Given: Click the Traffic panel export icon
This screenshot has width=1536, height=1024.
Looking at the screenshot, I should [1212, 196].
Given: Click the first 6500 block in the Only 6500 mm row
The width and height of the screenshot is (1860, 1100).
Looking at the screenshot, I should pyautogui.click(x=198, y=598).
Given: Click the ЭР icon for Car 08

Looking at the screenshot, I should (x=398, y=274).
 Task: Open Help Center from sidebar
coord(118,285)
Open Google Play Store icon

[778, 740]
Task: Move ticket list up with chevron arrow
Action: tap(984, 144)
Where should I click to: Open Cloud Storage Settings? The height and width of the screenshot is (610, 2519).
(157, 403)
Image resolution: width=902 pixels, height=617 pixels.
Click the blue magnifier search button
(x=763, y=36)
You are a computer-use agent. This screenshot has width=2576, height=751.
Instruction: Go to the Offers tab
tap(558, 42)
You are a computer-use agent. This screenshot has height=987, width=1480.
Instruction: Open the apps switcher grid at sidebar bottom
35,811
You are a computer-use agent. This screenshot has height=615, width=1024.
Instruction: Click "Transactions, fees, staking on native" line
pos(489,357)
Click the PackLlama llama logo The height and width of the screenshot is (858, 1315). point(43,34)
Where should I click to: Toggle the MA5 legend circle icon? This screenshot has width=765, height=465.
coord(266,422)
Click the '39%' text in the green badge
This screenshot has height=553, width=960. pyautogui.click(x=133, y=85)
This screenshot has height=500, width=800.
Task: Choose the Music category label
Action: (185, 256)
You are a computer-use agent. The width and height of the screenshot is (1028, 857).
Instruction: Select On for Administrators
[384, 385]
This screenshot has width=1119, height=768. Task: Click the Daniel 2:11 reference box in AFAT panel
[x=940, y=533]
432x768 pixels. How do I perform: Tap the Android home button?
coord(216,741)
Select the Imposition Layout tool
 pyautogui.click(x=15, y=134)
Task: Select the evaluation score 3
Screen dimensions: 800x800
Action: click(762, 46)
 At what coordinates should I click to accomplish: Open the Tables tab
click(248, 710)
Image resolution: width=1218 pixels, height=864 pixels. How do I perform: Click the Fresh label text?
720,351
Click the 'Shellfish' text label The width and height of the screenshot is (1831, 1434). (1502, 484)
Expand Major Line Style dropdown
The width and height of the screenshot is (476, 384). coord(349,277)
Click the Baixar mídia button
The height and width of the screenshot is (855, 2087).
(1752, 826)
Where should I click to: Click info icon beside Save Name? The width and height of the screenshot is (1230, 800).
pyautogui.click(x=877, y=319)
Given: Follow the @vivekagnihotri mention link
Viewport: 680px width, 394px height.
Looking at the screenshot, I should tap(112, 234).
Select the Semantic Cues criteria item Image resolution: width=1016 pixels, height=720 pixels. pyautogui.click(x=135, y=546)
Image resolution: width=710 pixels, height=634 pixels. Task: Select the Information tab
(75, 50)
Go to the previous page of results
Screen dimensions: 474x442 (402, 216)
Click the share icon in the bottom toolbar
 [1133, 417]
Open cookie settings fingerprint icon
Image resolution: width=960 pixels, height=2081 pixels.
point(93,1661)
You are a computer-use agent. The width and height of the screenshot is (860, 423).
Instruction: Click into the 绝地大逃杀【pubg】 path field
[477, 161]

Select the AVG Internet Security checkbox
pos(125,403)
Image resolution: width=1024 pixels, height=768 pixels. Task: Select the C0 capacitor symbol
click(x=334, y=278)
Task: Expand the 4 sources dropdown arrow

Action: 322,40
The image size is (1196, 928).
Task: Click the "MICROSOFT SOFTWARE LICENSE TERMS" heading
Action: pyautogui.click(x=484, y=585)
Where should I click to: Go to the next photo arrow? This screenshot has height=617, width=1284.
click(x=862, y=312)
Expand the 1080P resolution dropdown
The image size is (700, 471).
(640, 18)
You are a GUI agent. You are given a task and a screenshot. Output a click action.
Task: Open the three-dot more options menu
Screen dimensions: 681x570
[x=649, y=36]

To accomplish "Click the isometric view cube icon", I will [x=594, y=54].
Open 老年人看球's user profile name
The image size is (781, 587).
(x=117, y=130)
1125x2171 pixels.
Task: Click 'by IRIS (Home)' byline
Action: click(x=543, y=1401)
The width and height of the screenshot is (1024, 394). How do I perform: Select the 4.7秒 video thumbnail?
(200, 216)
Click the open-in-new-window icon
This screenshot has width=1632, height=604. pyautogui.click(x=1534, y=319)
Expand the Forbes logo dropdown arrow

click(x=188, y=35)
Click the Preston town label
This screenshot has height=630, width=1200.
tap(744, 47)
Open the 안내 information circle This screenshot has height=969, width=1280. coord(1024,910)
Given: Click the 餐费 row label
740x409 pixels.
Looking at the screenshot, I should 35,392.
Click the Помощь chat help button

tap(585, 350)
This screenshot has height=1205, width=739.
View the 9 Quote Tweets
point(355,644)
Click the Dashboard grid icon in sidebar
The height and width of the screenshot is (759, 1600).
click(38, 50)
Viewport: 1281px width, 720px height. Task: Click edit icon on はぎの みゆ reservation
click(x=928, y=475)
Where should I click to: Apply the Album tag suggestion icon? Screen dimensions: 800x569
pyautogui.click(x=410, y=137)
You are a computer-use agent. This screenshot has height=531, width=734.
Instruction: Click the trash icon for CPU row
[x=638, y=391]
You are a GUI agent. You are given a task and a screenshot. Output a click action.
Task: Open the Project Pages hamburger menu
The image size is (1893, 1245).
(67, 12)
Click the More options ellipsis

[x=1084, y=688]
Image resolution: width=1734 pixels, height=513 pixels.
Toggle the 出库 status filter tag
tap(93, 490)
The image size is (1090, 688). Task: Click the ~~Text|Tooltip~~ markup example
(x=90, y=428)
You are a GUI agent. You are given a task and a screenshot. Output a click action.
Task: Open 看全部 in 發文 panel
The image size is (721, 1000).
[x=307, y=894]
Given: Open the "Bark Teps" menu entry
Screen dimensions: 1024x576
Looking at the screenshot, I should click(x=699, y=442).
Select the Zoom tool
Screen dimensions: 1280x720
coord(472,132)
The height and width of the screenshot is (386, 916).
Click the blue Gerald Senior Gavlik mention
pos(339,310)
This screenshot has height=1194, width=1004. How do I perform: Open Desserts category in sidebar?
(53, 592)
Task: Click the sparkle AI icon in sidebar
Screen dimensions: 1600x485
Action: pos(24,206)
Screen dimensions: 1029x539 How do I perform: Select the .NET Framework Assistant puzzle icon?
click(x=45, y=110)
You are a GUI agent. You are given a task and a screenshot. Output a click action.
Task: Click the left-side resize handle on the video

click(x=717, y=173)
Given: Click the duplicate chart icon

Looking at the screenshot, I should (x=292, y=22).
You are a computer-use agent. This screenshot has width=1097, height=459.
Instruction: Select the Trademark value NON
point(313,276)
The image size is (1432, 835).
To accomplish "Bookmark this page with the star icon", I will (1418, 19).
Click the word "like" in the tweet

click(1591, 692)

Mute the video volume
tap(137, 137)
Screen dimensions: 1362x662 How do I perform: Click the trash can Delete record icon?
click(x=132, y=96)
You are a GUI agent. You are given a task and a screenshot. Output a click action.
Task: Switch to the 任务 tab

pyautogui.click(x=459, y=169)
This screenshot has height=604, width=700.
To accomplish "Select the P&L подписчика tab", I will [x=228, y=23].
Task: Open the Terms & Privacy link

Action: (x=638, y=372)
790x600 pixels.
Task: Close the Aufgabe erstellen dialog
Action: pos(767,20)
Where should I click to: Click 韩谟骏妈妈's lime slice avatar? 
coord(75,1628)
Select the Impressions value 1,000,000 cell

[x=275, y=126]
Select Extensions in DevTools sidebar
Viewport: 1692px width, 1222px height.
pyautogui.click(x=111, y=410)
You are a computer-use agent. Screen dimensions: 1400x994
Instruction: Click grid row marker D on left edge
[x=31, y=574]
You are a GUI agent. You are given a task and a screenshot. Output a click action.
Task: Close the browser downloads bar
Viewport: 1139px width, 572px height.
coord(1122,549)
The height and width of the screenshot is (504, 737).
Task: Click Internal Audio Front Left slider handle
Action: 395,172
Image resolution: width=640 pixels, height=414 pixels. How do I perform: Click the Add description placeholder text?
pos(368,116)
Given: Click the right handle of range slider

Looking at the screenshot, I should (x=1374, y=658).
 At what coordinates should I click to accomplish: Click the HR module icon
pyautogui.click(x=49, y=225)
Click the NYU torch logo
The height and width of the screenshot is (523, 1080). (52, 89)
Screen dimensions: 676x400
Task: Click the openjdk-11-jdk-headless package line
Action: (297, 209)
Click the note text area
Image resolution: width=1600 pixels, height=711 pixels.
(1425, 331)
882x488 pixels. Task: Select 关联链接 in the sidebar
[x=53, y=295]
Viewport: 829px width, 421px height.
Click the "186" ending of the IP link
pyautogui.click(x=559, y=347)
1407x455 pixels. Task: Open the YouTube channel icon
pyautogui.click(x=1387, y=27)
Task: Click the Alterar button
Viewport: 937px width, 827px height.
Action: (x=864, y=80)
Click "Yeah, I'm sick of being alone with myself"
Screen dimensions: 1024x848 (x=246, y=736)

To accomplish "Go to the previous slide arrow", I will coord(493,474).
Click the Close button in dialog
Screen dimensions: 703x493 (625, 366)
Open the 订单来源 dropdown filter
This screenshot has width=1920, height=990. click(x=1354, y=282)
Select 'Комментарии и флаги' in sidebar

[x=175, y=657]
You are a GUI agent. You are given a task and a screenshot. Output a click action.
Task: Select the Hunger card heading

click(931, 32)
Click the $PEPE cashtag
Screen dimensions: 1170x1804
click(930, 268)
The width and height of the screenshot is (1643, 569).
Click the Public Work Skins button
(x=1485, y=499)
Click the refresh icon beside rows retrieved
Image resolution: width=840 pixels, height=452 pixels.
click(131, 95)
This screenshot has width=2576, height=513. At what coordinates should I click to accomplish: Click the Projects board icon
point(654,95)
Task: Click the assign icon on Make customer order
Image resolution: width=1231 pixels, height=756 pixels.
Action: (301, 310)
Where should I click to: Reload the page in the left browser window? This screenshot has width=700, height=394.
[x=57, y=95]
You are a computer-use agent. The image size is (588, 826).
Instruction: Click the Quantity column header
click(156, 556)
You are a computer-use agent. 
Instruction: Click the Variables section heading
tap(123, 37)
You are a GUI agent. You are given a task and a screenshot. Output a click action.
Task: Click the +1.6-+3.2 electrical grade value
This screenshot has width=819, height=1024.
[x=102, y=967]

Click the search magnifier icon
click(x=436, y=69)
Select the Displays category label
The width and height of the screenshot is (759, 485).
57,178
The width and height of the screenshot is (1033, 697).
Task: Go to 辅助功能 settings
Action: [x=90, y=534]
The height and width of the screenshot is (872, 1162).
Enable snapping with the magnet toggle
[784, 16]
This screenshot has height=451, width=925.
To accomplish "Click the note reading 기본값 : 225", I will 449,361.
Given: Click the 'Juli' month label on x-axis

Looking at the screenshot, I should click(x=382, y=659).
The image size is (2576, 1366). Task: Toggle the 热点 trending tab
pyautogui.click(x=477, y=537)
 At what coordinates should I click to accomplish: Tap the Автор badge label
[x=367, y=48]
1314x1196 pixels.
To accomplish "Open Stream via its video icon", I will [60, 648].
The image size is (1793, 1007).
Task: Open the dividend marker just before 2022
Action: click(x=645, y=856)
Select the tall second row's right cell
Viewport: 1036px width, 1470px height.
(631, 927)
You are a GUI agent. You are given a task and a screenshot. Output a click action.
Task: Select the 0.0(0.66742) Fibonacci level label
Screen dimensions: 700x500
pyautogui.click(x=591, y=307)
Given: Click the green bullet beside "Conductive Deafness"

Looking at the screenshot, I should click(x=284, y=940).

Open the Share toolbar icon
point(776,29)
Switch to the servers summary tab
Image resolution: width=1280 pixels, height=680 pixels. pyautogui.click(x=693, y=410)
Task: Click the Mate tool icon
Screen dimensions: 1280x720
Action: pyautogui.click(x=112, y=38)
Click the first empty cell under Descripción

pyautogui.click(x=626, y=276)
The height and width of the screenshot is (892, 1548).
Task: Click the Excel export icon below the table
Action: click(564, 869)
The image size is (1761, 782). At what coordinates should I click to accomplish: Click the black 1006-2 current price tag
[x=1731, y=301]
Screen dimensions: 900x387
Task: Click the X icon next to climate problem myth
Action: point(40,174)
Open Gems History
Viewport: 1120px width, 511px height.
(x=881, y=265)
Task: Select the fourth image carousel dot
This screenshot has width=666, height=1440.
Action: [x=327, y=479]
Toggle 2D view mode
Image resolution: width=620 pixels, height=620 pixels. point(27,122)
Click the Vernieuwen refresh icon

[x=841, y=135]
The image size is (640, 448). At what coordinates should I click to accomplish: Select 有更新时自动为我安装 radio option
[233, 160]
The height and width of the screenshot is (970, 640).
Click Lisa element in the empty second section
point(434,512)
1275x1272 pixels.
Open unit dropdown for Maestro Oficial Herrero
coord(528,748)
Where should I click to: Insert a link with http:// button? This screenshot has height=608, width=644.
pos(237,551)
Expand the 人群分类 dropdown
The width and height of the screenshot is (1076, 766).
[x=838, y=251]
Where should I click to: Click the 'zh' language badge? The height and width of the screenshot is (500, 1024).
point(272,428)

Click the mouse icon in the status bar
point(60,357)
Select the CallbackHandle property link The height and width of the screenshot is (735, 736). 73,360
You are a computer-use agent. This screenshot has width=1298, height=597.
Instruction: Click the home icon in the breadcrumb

**Exercise details**
Working from the entries above, filter out every line that lacks "menu" and copy what remains.

**Exercise answer**
Task: Open the three-dot more options menu
Task: Open the Project Pages hamburger menu
Given: Open the "Bark Teps" menu entry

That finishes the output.